Ohne umfangreiche meteorologische Vorannahmen erstelle das Modell eine Sturmschätzung erstmals stochastisch – „so wie auch ein Versicherer kalkulieren würde“. Datengrundlage sind rd. 5,5 Mio. Wohngebäuderisiken (von insgesamt 20 Mio. in Deutschland) und ca. 250.000 Schäden. Mit der Generierung von zehn Windfeldern aus den Daten regionaler Wetterstationen von 2003 bis 2014 könne man Sturmereignisse wie „Niklas“ aus dem Jahr 2015 realistisch abbilden und schnelle Schadenschätzungen für aktuelle und historische Stürme auf beliebige Gebäudeportfolios vornehmen, so Siems.

Bei Niklas habe das im Testlauf gut funktioniert: Deutlich früher konnten die Aktuare eine belastbare Hochrechnung vorlegen, die den späteren Schätzungen des GDV, die schon auf den Angaben der Versicherer beruhte, ziemlich genau entsprach, ebenso wie den Berechnungen der großen Sturm-Modellierer.

Siems sieht den Vorteil für das Modell auch in den deutlich niedrigeren Kosten. Die deutschen Erstversicherer bekämen mit „Storm Chaser“ Zugriff auf ein Instrument zur Sturmschadenschätzung, das ihnen ansonsten in der Regel nur über die großen Rückversicherungsmakler und deren Modelle zur Verfügung gestellt werde. Nun könnten sie aber auch ohne den Abschluss einer Rückversicherung ihr Sturm-Risiko besser einschätzen und mit Maklern und Rückversicherern „auf Augenhöhe“ verhandeln.
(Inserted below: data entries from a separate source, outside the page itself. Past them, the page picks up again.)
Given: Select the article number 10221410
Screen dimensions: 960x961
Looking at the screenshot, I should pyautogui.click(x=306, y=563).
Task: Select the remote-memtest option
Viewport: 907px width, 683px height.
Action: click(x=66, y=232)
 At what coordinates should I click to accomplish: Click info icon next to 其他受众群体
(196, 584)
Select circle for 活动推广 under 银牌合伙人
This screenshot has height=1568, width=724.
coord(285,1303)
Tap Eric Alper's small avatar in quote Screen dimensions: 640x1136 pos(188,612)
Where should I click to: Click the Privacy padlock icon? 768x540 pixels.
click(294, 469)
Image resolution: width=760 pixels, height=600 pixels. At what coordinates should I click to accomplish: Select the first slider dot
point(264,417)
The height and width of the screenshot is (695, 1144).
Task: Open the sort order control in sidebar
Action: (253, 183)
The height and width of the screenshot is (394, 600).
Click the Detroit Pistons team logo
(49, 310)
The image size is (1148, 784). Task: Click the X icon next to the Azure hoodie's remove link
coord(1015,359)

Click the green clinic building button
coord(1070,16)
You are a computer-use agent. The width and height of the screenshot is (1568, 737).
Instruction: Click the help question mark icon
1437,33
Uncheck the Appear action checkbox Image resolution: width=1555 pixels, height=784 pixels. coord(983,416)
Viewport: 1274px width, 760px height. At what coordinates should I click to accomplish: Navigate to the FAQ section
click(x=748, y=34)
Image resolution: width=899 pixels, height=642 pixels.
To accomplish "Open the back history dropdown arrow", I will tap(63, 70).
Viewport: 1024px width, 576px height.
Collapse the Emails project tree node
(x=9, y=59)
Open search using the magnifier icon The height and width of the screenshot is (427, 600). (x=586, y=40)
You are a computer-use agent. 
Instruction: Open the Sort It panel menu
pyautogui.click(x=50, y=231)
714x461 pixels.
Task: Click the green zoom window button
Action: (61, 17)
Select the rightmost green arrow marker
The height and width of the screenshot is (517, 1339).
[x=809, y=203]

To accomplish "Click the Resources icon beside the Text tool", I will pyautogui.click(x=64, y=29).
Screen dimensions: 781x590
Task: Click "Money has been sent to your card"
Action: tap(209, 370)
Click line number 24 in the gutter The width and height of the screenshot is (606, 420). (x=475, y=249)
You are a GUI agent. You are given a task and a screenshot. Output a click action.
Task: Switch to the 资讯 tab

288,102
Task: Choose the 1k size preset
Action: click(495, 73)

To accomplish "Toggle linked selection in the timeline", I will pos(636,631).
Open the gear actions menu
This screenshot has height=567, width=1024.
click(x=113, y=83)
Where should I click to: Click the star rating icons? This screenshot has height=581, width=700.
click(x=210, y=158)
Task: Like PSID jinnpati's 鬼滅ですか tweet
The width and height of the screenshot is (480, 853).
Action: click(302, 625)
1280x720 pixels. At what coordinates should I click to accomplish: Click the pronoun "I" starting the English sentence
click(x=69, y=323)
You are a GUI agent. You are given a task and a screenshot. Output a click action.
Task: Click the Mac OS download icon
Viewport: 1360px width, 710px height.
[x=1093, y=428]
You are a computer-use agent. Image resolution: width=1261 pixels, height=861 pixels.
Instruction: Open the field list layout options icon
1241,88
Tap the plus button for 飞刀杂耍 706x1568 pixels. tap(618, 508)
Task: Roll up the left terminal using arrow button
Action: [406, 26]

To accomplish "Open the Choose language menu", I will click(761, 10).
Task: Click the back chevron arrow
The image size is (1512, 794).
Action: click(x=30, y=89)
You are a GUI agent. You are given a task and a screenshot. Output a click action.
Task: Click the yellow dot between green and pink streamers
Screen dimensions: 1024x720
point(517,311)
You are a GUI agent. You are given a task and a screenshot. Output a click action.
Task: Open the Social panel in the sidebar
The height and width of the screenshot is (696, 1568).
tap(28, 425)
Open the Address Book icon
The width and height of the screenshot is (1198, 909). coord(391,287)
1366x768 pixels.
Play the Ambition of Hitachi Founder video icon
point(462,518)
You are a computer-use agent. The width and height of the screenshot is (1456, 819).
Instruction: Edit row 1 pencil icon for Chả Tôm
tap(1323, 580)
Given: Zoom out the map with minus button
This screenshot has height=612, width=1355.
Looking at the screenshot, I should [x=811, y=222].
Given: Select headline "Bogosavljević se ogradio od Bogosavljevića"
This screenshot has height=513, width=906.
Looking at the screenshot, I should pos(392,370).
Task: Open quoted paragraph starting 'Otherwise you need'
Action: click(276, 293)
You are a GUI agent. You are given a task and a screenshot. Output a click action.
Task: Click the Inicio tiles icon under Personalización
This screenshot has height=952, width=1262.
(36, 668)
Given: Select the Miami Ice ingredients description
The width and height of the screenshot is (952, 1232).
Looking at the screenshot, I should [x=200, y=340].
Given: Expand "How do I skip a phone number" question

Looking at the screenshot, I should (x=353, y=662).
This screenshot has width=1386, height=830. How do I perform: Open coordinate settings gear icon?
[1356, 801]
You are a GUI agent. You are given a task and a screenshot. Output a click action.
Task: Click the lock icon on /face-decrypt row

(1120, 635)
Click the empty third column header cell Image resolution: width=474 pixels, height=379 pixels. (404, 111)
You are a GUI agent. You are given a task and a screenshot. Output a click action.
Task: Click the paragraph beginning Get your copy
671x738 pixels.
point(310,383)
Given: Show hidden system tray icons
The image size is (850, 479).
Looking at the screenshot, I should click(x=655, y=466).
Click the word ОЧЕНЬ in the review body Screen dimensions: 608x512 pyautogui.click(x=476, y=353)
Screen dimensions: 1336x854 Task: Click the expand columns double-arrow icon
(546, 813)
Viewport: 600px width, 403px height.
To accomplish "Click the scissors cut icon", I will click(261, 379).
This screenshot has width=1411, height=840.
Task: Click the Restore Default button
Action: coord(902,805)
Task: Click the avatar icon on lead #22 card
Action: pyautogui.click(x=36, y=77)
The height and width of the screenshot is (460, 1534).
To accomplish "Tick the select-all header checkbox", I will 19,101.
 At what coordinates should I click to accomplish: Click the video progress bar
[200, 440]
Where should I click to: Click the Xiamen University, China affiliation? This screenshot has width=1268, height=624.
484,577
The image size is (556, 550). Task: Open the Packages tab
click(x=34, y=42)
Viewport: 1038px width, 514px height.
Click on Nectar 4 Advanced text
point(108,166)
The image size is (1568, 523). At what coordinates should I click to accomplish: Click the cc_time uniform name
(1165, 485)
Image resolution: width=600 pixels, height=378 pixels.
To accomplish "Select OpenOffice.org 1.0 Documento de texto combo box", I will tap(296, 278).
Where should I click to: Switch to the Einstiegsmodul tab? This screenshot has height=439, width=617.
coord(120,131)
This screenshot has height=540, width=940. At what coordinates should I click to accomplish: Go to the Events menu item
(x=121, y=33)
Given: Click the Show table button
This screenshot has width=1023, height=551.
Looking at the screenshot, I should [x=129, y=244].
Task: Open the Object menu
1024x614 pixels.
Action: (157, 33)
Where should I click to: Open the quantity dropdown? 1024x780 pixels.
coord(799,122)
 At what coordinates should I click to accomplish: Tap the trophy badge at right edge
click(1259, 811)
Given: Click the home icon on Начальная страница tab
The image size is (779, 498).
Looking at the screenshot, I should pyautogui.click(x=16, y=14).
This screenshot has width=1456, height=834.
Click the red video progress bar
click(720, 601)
MSK bietet ein Modell, das auf einer eigenen Entwicklung beruht und im Laufe des Jahres fertig gestellt werden soll, den Versicherern entweder gegen Lizenzgebühr zur Nutzung der Software an, oder das Beratungsunternehmen modelliert selbst das Sturmrisiko mit dem Portfolio des Erstversicherers auf Honorarbasis. Momentan läuft gerade ein Projekt mit dem Bestand eines größeren deutschen Gebäudeversicherers.